In a similar pilot program in St. Paul and Minneapolis, Minn., 86 percent of participants were discharged from the program into stable housing situations.
“Currently, too many homeless people with serious medical issues are not getting the level of care they need to recover and get on track to permanent housing,” Chapman said. “The medical respite programs are innovative because they improve health outcomes while lowering the overall cost of care, all while helping homeless people find safe housing and gain the skills they need to remain stable and healthy. It creates a ‘win-win-win’ for the homeless, the health care system and the community.”

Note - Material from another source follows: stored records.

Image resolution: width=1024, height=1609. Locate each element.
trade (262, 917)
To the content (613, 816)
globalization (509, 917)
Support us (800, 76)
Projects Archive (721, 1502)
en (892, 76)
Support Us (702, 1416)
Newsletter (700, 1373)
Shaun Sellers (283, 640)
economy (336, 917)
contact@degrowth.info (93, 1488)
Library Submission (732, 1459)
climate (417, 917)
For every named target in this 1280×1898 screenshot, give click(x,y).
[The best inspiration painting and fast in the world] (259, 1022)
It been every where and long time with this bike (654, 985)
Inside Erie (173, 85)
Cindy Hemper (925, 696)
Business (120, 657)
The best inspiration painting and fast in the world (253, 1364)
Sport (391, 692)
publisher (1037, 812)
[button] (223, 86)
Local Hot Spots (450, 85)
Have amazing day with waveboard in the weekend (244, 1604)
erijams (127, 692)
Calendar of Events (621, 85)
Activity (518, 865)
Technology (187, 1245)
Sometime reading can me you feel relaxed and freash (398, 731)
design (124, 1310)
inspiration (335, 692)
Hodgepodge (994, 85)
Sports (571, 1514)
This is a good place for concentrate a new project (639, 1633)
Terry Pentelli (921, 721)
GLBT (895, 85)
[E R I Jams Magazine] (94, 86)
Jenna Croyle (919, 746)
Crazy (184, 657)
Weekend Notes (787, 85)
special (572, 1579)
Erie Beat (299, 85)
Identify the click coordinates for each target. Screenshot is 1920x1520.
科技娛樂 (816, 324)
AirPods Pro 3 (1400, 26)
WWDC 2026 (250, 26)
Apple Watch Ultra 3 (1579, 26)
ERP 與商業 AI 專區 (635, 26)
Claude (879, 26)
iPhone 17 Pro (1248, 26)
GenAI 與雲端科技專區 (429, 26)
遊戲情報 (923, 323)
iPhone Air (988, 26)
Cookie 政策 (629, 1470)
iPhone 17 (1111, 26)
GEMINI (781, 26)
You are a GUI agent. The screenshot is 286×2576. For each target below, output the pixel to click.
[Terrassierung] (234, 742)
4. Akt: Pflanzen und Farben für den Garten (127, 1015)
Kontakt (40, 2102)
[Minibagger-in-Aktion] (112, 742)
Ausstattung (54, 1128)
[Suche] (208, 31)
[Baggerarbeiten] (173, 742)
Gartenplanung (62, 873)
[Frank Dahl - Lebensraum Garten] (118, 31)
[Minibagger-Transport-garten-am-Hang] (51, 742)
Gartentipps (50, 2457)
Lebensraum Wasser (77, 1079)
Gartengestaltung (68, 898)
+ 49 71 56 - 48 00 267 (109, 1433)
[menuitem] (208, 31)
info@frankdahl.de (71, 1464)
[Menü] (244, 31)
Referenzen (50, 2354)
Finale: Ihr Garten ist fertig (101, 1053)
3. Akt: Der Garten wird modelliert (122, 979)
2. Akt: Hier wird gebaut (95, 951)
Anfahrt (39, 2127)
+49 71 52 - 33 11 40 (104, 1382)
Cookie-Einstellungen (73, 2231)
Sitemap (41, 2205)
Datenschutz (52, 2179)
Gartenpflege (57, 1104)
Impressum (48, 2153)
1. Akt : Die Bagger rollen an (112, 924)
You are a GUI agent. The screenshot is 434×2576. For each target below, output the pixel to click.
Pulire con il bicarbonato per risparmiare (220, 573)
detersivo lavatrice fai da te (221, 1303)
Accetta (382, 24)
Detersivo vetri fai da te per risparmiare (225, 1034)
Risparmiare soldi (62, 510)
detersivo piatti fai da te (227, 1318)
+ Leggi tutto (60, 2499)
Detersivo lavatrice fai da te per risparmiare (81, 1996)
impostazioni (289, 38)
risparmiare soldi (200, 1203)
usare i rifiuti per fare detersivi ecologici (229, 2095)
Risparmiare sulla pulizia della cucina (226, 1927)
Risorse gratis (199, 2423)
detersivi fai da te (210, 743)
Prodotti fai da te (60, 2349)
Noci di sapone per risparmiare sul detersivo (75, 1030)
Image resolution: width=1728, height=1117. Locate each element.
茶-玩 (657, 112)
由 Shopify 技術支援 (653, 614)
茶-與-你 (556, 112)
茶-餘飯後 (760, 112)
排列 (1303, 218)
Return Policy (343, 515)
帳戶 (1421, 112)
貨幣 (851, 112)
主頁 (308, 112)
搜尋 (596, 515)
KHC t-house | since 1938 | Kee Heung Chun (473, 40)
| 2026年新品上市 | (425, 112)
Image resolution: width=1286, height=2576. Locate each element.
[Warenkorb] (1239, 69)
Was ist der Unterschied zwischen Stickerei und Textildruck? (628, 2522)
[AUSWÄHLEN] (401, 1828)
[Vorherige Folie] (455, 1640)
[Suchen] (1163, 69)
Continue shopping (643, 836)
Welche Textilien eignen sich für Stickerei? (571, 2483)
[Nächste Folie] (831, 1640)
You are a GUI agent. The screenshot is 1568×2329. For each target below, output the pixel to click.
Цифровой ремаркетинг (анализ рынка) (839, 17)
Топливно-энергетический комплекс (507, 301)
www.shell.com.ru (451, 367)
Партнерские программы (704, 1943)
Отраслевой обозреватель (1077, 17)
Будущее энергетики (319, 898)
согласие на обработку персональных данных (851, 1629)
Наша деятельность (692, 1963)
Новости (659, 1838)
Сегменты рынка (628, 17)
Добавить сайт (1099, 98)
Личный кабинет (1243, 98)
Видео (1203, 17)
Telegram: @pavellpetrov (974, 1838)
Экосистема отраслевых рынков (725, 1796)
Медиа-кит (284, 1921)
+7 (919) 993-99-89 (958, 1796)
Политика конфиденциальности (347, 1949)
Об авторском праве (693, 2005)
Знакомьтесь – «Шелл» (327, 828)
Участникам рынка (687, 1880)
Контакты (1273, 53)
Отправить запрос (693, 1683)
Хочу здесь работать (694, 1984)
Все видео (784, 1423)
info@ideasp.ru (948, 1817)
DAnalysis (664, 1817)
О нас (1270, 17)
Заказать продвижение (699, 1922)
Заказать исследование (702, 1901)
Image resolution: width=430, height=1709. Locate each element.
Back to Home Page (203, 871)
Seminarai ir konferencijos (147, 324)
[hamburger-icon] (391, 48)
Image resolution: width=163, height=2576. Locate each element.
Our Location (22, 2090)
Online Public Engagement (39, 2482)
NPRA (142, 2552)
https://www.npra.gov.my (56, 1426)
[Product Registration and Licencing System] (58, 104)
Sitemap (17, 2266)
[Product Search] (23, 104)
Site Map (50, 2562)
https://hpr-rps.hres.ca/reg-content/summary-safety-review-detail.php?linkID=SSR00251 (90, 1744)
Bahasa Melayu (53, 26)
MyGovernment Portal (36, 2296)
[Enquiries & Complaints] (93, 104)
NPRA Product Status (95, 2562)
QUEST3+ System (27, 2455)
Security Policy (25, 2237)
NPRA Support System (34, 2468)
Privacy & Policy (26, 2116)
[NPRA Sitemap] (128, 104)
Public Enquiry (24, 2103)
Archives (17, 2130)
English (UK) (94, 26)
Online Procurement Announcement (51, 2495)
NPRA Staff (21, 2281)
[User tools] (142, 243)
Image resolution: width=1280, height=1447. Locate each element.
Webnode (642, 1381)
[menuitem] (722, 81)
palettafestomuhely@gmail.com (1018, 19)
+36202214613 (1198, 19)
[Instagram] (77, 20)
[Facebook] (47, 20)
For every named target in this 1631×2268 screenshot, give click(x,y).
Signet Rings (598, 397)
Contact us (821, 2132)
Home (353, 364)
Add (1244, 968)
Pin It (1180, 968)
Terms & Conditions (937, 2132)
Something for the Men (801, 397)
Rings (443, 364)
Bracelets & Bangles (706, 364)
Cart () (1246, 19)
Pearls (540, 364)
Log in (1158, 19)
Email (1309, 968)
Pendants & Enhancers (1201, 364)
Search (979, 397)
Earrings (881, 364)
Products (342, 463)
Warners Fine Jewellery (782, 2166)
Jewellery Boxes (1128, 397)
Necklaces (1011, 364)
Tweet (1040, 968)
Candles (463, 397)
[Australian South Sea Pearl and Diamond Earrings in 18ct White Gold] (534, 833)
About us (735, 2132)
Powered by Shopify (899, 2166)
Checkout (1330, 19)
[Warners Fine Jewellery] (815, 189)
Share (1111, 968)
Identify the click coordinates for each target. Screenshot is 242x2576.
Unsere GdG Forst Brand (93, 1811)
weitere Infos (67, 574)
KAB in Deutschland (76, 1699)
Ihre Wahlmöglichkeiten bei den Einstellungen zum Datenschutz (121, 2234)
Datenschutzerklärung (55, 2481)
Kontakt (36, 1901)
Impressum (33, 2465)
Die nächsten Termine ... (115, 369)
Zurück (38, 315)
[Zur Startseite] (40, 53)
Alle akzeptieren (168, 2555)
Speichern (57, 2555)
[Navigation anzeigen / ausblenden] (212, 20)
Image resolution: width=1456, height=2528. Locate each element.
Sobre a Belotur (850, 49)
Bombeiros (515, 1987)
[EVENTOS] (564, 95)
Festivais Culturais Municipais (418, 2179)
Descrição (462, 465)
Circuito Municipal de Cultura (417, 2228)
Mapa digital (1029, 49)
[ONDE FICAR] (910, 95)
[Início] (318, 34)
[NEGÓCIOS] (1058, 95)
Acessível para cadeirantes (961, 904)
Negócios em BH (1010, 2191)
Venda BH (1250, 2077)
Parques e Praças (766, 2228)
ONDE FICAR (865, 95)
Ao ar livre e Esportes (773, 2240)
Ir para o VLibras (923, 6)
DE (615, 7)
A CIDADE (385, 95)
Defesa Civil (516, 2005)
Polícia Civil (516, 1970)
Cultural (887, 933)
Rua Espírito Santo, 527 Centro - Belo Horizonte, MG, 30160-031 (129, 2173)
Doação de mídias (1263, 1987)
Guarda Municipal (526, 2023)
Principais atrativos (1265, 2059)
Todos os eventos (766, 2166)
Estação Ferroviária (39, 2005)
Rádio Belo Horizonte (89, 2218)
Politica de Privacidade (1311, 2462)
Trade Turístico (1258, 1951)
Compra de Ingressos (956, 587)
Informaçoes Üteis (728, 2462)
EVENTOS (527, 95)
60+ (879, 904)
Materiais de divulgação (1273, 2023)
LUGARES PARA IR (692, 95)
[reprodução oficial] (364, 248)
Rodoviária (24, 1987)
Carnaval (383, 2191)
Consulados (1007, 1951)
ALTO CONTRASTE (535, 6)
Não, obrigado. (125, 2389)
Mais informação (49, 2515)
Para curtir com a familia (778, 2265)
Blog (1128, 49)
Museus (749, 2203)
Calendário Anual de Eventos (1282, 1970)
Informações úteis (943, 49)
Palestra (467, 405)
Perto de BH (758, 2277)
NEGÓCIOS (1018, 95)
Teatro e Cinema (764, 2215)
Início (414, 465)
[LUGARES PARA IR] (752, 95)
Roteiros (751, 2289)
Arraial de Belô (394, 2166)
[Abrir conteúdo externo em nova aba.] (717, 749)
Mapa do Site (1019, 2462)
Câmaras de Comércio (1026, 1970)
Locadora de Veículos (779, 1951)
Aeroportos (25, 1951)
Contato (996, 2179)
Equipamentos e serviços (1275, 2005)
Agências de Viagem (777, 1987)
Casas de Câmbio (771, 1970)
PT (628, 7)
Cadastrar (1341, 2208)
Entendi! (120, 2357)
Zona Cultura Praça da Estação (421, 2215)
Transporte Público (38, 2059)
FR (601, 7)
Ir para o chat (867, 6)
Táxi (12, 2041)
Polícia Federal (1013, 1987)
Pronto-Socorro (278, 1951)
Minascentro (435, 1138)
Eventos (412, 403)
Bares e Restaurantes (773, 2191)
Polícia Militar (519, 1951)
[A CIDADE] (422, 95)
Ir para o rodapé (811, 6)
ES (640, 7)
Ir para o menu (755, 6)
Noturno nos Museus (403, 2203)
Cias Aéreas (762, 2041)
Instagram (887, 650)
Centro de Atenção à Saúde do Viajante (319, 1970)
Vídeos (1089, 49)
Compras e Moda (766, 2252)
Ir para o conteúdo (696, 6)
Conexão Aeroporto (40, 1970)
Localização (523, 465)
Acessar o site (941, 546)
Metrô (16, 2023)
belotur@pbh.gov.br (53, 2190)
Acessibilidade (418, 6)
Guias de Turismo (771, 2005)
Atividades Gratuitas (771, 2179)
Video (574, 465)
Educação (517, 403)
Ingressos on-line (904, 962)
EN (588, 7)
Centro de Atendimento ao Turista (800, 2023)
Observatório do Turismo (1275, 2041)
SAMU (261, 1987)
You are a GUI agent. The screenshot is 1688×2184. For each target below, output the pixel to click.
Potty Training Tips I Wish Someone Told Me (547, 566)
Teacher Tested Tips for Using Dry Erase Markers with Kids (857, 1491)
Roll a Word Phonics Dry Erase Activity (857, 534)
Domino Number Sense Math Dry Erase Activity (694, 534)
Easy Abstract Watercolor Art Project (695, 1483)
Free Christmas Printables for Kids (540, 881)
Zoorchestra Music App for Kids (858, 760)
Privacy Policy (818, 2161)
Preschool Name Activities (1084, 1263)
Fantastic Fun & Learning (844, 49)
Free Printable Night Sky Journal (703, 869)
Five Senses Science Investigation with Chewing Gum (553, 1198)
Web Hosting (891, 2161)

PeaceHealth, based in Vancouver, Wash., is a not-for-profit Catholic health system offering care to communities in Washington, Oregon, and Alaska. PeaceHealth has approximately 16,000 caregivers, a multi-specialty medical group practice with more than 800 physicians and providers, a comprehensive laboratory system, and nine medical centers serving both urban and rural communities throughout the Northwest. In 1890, Sisters of St. Joseph of Peace founded what has become PeaceHealth. Today, PeaceHealth is the legacy of its founding Sisters and continues to serve communities when invited to do so with a spirit of collaboration and stewardship. This is The Spirit of Healing—The Spirit of PeaceHealth.
ShelterCare has served the Eugene-Springfield community for 43 years. The organization offers housing with supportive services to families who are homeless or at risk of homelessness and adults with a psychiatric disability or acquired brain injury. Last year, ShelterCare served more than 1,700 individuals in 12 different programs.